Court removes judge from Texas foster care lawsuit, reverses millions in fines for state

   

A federal appeals court reversed millions in fines for the state’s embattled child-welfare system on Friday and removed the judge from the case — calling into question the future of a 13-year lawsuit on behalf of children in the permanent custody of the state.

The lawyer for the 9,000 children in the class-action lawsuit said Saturday he plans to appeal the ruling.

The three-member panel of the 5th U.S. Circuit Court of Appeals said in its late Friday ruling that U.S. District Judge Janis Jack, who has overseen the lawsuit for more than a decade, “must be removed” because of her “highly antagonistic demeanor” toward the Texas Department of Family and Protective Services and Texas Health and Human Services, which oversee the state’s foster care system.

The lawsuit alleges that the state system is unconstitutional — an assertion that has been upheld several times in courts over the years — because children it is supposed to protect after removing them from their homes have been abused and damaged.

The state has been subjected to repeated orders by Jack to fix and change the system, some of which the judge has acknowledged they have done. She has also found them in contempt of her orders three times.

“Frankly, this is a sad day for Texas children,” said Paul Yetter, the children’s pro bono attorney. “For over a decade, Judge Jack pushed the state to fix its broken system. She deserves a medal for what she’s done. We will keep fighting to ensure these children are safe.”

* Source material
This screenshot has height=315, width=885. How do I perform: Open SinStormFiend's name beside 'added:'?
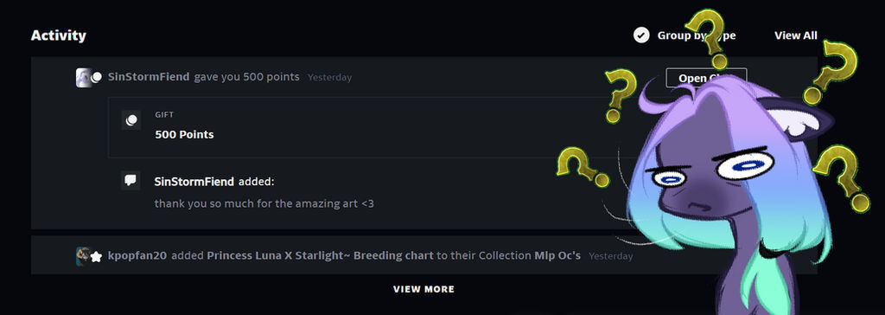pos(194,182)
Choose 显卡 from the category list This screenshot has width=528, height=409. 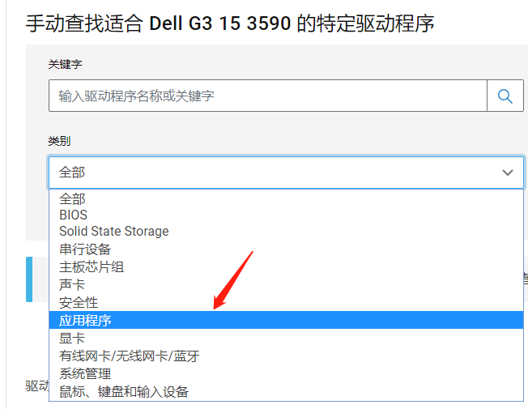click(72, 338)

* Exercise requirements
Answer these questions using the article about the Texas foster care lawsuit.
1. How many children does the class-action lawsuit represent?
2. Which court's panel ruled that the judge must be removed from the case?
3. How many times has Judge Janis Jack found the state in contempt of her orders?

* Reply to the exercise
1. 9,000 children.
2. A three-member panel of the 5th U.S. Circuit Court of Appeals.
3. Three times.